# Exercise details
Could you say how many lines in the entries contain the string "Kembali"? Give only that number.

*** Block opens ***

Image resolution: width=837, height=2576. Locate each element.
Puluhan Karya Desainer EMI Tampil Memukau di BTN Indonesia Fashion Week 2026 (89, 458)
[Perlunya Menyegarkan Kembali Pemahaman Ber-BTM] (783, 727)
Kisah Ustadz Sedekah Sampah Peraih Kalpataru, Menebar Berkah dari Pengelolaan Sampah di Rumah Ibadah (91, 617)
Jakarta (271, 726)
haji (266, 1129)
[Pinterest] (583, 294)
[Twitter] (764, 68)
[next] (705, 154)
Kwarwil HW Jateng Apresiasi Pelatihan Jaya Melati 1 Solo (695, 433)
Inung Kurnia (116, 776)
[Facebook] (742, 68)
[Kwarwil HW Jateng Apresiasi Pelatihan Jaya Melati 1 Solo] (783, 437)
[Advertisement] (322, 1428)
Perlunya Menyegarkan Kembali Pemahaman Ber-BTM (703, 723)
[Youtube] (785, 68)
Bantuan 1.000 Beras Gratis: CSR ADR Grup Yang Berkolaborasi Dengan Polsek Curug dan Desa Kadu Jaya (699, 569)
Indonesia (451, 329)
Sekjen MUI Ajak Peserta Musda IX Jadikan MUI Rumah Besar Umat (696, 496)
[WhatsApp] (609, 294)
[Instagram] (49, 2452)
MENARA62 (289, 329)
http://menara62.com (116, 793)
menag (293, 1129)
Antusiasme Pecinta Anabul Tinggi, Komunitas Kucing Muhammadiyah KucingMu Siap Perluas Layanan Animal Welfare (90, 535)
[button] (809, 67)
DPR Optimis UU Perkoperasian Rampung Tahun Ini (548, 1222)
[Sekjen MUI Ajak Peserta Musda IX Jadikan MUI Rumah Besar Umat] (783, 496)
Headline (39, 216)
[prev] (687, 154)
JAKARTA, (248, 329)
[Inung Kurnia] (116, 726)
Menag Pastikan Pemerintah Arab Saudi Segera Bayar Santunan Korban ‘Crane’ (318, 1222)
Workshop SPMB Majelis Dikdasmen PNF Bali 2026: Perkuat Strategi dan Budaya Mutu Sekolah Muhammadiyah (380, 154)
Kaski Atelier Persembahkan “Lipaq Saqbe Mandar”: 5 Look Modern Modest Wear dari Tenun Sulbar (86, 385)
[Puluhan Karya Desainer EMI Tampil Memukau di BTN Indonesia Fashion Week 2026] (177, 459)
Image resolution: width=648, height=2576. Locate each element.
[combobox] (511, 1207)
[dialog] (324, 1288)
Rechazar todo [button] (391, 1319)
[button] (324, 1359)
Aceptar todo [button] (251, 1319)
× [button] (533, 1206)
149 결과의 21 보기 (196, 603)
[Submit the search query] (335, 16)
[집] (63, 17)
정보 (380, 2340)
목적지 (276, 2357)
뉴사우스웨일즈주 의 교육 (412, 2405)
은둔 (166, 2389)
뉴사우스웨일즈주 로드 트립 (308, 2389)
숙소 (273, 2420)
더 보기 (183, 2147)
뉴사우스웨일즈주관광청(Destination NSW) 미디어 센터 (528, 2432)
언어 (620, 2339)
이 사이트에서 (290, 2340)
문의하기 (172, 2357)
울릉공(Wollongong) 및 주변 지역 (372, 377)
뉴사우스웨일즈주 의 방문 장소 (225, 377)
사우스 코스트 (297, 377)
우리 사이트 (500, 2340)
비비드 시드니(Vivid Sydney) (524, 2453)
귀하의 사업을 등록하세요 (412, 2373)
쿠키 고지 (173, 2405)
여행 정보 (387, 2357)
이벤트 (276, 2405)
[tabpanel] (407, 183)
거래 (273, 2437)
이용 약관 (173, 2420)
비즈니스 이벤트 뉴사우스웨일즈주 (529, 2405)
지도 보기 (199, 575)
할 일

*** Block closes ***

# Task output
2